Sasha nodded and pulled his whistle out from beneath his shirt. He raised it to his lips and blew a few sharp blasts, an elaborate code like sailors use to signal other ships. The Backstagers watched the scuffle as the tool mice scurried over the thrashing beasts and cowering siblings. After a few moments, a single mouse emerged from the scrum and raced toward Sasha with a notebook and pencil in its teeth and a stone microphone wrapped in its tail.
“Atta boy, Friendo!” Sasha hollered.
Friendo released the artifacts and leaped into Sasha’s arms, licking his face.
Hunter grabbed the God Mic and as soon as he touched it, the wrestling Hydra and Cerberus vanished into smoke and the mic itself transformed with a flash of light into the form of a very modern microphone, just like the one Hunter used to communicate to the rest of the crew during tech. He turned it over in his hand. Something deep inside of him told him that he was meant to wield it.
Adrienne flipped the Master Switch, and the red light that so excited the tool mi
ce faded and the sun of the Greenroom returned to normal. Sasha blasted his whistle and the tool mice dispersed, revealing Niko and Aleka, a bit scratched up and deeply shaken, but unharmed. The wave of mice ran back through the Tool Room door and Aziz slammed the door shut. The field was once again peaceful and quiet.

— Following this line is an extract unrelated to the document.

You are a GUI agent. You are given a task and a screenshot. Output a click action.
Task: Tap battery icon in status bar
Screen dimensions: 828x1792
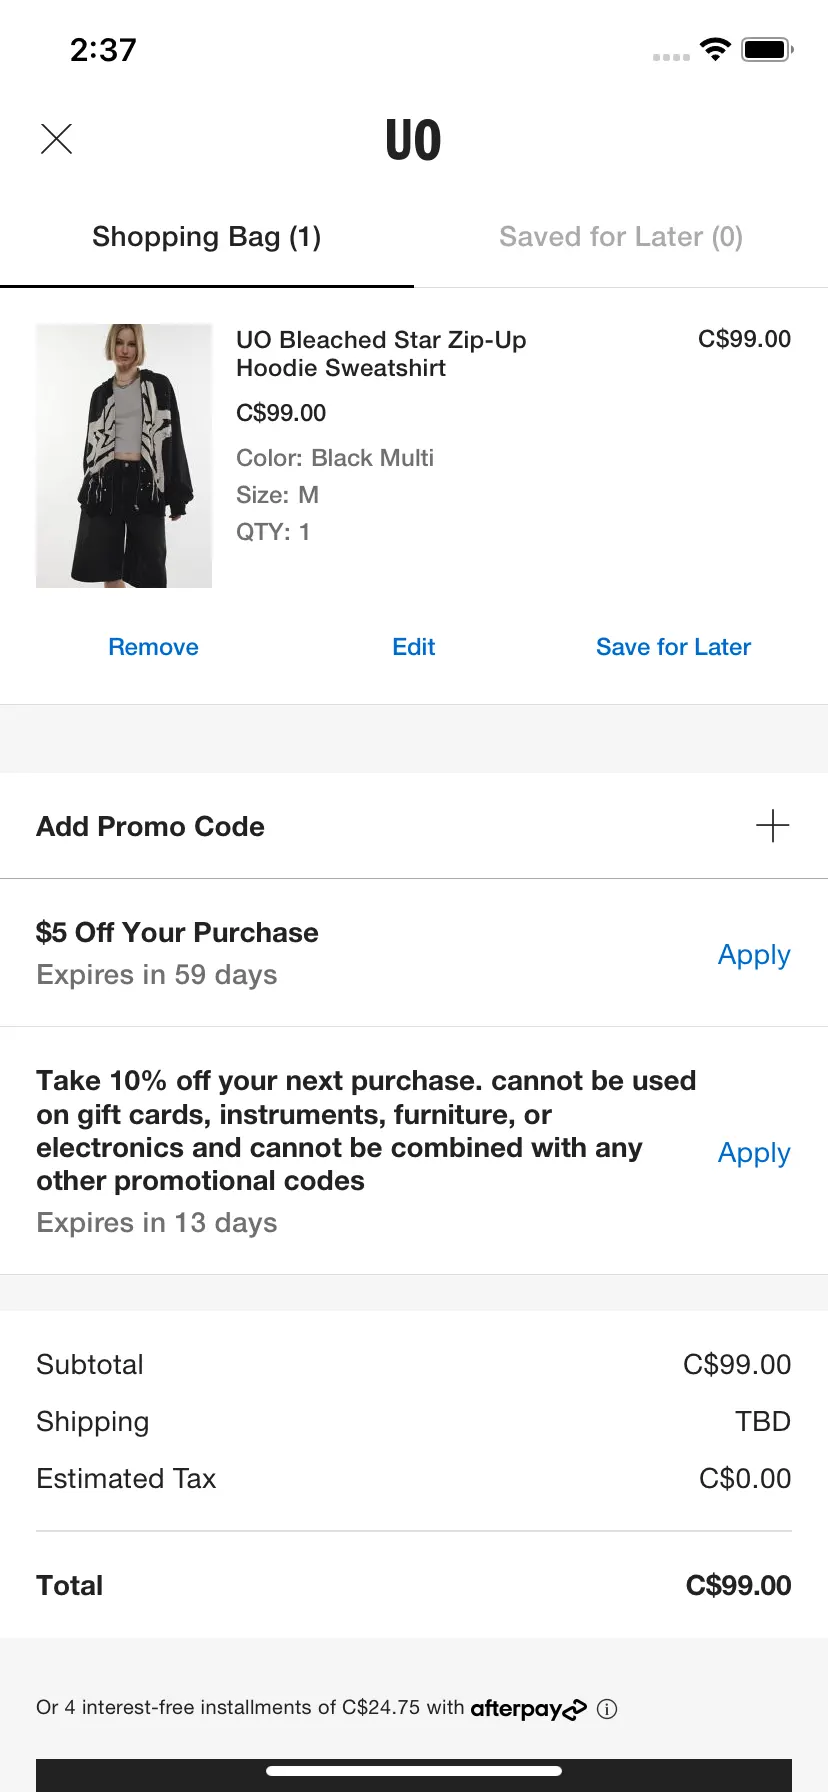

Jory snatched up the notebook and pencil, flipped through the pages until he located Adrienne’s cage, and erased it, freeing her. She and Aziz ran down the hill to where the others had gathered and they all embraced. The Backstagers were a team again, and miraculously, they were all safe.
Aleka staggered to her feet and looked on at the happy crew, three legendary artifacts in their possession. She screamed in rage and started sprinting toward them.
Jory looked up from their group hug, saw her advancing, and opened the notebook to his original sketch of the Greenroom field. He set the eraser side of his pencil to the page and, with a slash, a great chasm of pure white blankness cut the field in half. Aleka stopped just at its edge, almost toppling into the nothingness below. Niko ran to her aid, pulling her back a safe distance from the edge.
“What are you going to do?” Aleka shouted across the chasm. “Throw us into nothingness? Cage us here forever? It won’t matter, because Thiasos is bigger and more powerful than you can imagine. We know who you are now, we know where you live, and more will come after us. We’ll stop at nothing to make theater pure!”
“I’m not going to do any of those things,” Jory said. “I’m going to send you home so you can tell all the others that the St. Genesius Backstagers have a different idea about what makes theater pure, and we’ll never fail to protect it.”
He scribbled in the notebook and suddenly Niko and Aleka were strapped inside a rocket ship. Jory labeled the side TO ATHENS. The Thiasos siblings pounded on the windows of the rocket furiously as it took flight with a great plume of fire and shot high into the blue sky of the field and vanished from sight.
The Backstagers all collapsed into the soft grass in a circle. Jory held out the Designer’s Notebook. Adrienne handed Sasha his Master Switch. Hunter extended the God Mic. They marveled at the legendary artifacts before them.